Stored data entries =
- - - - - - -
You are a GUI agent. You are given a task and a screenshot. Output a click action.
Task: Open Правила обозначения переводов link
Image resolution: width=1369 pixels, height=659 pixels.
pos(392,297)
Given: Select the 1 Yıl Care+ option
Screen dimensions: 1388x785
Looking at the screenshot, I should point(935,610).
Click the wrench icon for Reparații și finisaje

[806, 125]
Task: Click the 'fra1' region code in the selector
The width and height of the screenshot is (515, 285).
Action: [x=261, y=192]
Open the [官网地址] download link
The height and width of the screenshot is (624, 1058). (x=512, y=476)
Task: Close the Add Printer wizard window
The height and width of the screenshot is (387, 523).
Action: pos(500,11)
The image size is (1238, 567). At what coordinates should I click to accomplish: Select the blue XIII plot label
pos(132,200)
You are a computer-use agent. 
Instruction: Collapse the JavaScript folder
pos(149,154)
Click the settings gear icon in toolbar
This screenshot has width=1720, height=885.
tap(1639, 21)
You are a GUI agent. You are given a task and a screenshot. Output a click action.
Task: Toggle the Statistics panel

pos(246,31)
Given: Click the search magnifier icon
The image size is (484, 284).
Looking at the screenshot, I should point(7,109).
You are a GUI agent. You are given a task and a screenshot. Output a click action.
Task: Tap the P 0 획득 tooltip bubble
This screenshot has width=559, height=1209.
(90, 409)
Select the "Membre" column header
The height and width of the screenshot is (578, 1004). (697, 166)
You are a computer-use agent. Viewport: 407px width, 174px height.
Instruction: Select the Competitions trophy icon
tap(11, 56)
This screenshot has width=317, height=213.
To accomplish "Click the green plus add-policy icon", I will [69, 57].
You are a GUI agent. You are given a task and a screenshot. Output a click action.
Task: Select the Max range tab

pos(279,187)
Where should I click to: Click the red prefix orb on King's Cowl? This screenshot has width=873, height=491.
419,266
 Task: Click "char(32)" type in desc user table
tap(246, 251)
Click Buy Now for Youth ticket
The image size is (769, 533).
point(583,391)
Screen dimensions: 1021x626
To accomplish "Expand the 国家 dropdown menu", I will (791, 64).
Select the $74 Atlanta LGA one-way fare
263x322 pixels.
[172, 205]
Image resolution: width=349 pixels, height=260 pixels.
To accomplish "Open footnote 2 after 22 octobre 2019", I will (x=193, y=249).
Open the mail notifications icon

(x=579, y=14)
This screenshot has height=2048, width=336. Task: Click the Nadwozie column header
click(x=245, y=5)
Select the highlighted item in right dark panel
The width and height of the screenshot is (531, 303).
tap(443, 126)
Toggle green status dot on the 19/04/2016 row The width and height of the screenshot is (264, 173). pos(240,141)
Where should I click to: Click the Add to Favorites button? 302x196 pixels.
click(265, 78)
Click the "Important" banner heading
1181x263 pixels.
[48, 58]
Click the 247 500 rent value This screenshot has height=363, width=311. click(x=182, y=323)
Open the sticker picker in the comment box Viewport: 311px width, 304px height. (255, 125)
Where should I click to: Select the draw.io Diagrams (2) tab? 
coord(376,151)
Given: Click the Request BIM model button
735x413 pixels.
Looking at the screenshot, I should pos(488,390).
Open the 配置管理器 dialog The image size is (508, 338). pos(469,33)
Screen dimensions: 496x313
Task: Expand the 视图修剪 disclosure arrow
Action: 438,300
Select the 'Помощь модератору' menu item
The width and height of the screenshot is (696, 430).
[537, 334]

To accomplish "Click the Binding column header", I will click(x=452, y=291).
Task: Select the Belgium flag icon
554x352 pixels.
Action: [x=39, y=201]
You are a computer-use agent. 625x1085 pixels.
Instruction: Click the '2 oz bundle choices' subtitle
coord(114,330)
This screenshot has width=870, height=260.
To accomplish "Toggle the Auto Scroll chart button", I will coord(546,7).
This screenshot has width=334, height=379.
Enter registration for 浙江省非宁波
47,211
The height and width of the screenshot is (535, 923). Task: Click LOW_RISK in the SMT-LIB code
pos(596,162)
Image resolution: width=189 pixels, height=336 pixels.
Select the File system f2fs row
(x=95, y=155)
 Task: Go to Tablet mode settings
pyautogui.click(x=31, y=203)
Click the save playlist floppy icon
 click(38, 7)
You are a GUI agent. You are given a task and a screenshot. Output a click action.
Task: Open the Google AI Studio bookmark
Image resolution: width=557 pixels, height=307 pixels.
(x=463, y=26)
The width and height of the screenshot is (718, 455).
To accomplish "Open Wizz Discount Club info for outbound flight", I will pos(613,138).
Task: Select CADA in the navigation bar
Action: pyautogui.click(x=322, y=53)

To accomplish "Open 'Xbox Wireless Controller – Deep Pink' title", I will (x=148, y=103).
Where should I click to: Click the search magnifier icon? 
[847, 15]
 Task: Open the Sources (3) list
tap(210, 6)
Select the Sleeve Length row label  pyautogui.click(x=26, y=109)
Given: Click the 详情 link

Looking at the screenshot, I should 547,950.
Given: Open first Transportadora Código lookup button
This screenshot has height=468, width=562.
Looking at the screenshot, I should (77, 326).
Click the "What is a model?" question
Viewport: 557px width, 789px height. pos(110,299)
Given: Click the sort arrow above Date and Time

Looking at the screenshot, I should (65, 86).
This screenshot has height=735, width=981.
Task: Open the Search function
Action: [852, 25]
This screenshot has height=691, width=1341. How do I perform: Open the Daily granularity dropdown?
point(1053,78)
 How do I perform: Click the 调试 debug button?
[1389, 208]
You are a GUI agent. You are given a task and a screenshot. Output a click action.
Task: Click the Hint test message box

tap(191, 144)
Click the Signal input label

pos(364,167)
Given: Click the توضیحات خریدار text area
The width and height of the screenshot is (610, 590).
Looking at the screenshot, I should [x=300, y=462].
- - - - - - -
What the task asks = What are the lines above that hold the string "computer"? Copy them.

Worked solution =
You are a computer-use agent. 
You are a computer-use agent. Viewport: 407px width, 174px height.
You are a computer-use agent. 625x1085 pixels.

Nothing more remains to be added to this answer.